Beware of Zimbabwe fall-out, Civil society organisations warn

HARARE – Zimbabwean civil society organisations have warned that South Africa will stand to lose more if it does not act fast to pressure President Robert Mugabe to agree to put an end to the current military-led political “madness” in Zimbabwe. 

Southern African Development Community leaders are scheduled to meet on 11 June in Johannesburg for an extraordinary summit to discuss Zimbabwe’s troubled power-sharing agreement between Mugabe and Prime Minister Morgan Tsvangirai. The summit is expected to discuss the report of a South African-led SADC facilitation team that has been mediating in the dispute. Mugabe’s Zanu (PF) has refused to implement the full provisions of the 2008 Global Political Agreement, including calls for the reform of the partisan security forces.

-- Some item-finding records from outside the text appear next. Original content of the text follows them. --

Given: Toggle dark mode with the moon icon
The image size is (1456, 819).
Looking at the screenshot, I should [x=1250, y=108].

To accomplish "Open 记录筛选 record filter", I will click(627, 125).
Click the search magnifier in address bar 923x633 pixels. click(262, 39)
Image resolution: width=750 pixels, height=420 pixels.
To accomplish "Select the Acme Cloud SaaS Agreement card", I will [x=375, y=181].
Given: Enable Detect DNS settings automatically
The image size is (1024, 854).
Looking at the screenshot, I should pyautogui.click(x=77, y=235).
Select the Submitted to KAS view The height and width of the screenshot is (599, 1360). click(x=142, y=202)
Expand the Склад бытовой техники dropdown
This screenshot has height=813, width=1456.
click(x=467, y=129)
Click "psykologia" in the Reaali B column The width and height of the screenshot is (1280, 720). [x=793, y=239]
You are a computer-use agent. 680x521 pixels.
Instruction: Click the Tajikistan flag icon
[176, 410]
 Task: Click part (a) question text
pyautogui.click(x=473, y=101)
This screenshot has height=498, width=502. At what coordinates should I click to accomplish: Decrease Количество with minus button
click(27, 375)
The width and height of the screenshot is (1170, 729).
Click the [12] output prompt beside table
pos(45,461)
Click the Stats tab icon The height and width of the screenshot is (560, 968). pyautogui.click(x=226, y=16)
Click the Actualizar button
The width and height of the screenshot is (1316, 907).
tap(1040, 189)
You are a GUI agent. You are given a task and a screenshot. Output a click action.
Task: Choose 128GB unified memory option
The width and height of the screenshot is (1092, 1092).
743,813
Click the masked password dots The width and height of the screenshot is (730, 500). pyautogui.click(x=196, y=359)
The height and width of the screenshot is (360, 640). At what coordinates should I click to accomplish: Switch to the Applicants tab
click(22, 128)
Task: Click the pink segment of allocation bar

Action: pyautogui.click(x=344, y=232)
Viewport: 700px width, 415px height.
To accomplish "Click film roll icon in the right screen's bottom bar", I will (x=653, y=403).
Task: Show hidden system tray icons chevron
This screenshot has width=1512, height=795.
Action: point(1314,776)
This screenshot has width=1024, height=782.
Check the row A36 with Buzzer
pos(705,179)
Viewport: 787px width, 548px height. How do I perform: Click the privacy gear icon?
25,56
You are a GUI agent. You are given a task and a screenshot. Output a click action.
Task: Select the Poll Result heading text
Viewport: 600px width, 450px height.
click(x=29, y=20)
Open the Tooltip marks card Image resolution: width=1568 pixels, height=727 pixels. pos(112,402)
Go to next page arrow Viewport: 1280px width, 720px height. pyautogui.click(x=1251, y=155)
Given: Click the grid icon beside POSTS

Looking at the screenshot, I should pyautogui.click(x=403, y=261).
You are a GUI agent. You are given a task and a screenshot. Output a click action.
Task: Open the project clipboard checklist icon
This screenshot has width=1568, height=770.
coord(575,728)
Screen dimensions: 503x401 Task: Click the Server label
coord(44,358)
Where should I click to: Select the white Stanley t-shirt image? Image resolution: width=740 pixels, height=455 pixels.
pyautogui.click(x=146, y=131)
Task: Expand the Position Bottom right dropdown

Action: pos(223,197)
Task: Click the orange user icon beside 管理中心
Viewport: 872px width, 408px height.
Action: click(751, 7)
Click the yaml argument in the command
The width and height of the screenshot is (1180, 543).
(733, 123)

 Crisis in Zimbabwe Coalition, an umbrella body of more than 350 civic society organisations, said the recent police onslaught against human rights defenders and members of Tsvangirai’s MDC-T should serve to galvanise SADC to push Mugabe to agree to reforms of state institutions. “As SADC leaders meet their main focus should be on how to establish strong democratic institutions in Zimbabwe that do not pander to the whims of Zanu (PF),” said the Coalition’s coordinator, Dewa Mavhinga. He said this was an urgent matter that had ghastly implications for regional peace and stability, “especially when one considers current concerns regarding Mugabe’s age and health, and that there is no clear succession plan within his party.” He warned that the military vultures currently circling “are sure to plunge Zimbabwe into chaos should anything happen to Mugabe now”. Civic society’s calls for urgent security sector reforms were put into perspective last week when a hardline army officer Douglas Nyikayaramba told a local paper that the military would never allow anyone other than Mugabe to rule Zimbabwe – even if the ageing strongman were to lose the next elections.

“It is up to SADC to stop this madness. SADC must take the lead in writing a new narrative for Zimbabwe – one that breathes life and hope. If SADC fails Zimbabwe, it is South Africa that will carry the burden of chaos in Zimbabwe,” said Mavhinga. As the biggest regional economy, South Africa is the most obvious destination for potential Zimbabwean refugees should the political climate deteriorate any further. There are already more than two million Zimbabweans who fled to South Africa after Zimbabwe’s political and economic crisis started in 2000. Calls for security sector reforms were also vindicated after last week’s indiscriminate arrest of a dozen suspected MDC-T supporters following the murder of a Zanu (PF)-aligned police officer in Harare. The police quickly placed blame on the MDC-T for the murder of the police inspector even before conducting thorough investigations.

South African President Jacob Zuma is expected to brief other SADC heads of state and government on progress on the ongoing mediation efforts by his team.The summit is expected to examine a proposed roadmap to Zimbabwe’s next elections as well as the rise in political violence, farm seizures and the unfulfilled GPA provisions.